How long before the effects of anesthesia wear off completely?
With modern medicine developing safer and reversible anesthetics, most anesthesia effects should wear off by the time of discharge, typically between 12 to 24 hours after anesthesia.
During this period, you might notice your pal being sleepier or more tired; rest assured, this is entirely normal.
Also, be sure to keep in touch with your vet for the next checkup to monitor your dog’s state and proceed from there until complete recovery.
Important note: If your dog shows signs such as unusual lethargy or difficulty in waking them up, please contact your vet immediately for professional aid and instructions.
What are the most common types of surgeries that require anesthesia?
Nothing is scarier than the vet telling that your furry pal needs surgery of any kind, but, as always, it is for their long-term health, well-being, and happiness.
As mentioned, anesthesia is a common medical drug used for quite a few common surgery types. And in case you were wondering, you’ve come to the right section of this article! Here are some common surgeries in both elective and urgent care procedures:
- Spay or Neuter
- Dental extractions (not pretty)
- Benign growths of the skin (usually indicated by harmless lumps beneath the skin)
Urgent Care Surgeries (usually more serious)
- Skin lacerations or abscess
- Internal bleeding
- Torn ACL
- Bladder stones
- Fracture repair
- And more.
Depending on which type of surgery your dog has to undergo, the anesthesia type and dosage should vary along with this. By now, you should have a good grasp on what to do and how to care for your furry pal after their hard-fought battle (aka the surgery).
Why do dogs shake? Common causes of shaking aside from anesthesia
While anesthesia can be one of the common causes of your dog shaking, there are other reasons why they may do so. With that being said, here are some of the other causes of dog shaking:
A viral infection is typically found in small pups or teenage-year dogs due to not being fully vaccinated.

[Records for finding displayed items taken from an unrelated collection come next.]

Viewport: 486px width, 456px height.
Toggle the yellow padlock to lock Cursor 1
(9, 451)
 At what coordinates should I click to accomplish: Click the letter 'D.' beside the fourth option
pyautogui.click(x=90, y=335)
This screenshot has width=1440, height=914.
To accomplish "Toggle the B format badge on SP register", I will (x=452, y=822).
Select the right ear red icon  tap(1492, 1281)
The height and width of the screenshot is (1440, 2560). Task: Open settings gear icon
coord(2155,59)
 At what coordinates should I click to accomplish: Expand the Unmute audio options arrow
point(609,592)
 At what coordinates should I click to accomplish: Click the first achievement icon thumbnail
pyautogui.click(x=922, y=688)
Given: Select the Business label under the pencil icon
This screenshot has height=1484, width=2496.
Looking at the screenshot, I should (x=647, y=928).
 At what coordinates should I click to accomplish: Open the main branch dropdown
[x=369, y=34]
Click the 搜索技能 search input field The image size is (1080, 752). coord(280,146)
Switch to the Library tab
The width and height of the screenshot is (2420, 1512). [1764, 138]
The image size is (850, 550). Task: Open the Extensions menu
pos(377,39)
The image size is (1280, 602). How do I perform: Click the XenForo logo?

Other symptoms following shaking include fever, coughing, and more.
Generalized Tremor Syndrome
Also known as white shaker dog syndrome, it is commonly experienced by breeds such as Maltesers and West Highland white terriers. However, GTS can still affect dogs of other breeds, and the culprit still remains unknown to this very day. But not to worry, this can be treated with corticosteroids by your local vet.
It’s also something that dogs experience, may it be after long-hour drives, having one-too-many bites to eat, or medication. Shaking is one indicator of nauseousness, which can often be accompanied by vomiting and yawning, to name just a few.
While the surgery is tough on its own, it’s only half of the road to tip-top shape and health, and the other half is the long, restful recovery period. Dogs shaking can be worrisome and frightening when you don’t know why it happens or whether it’s normal to happen to dogs. But not you; now, you hold the wisdom and guide to understanding the causes and remedies for dogs shaking after anesthesia. Though the first couple of days may require you to pay close attention and earnestly provide care to tend to your furry bestie’s needs, it will all be worth it (trust us)!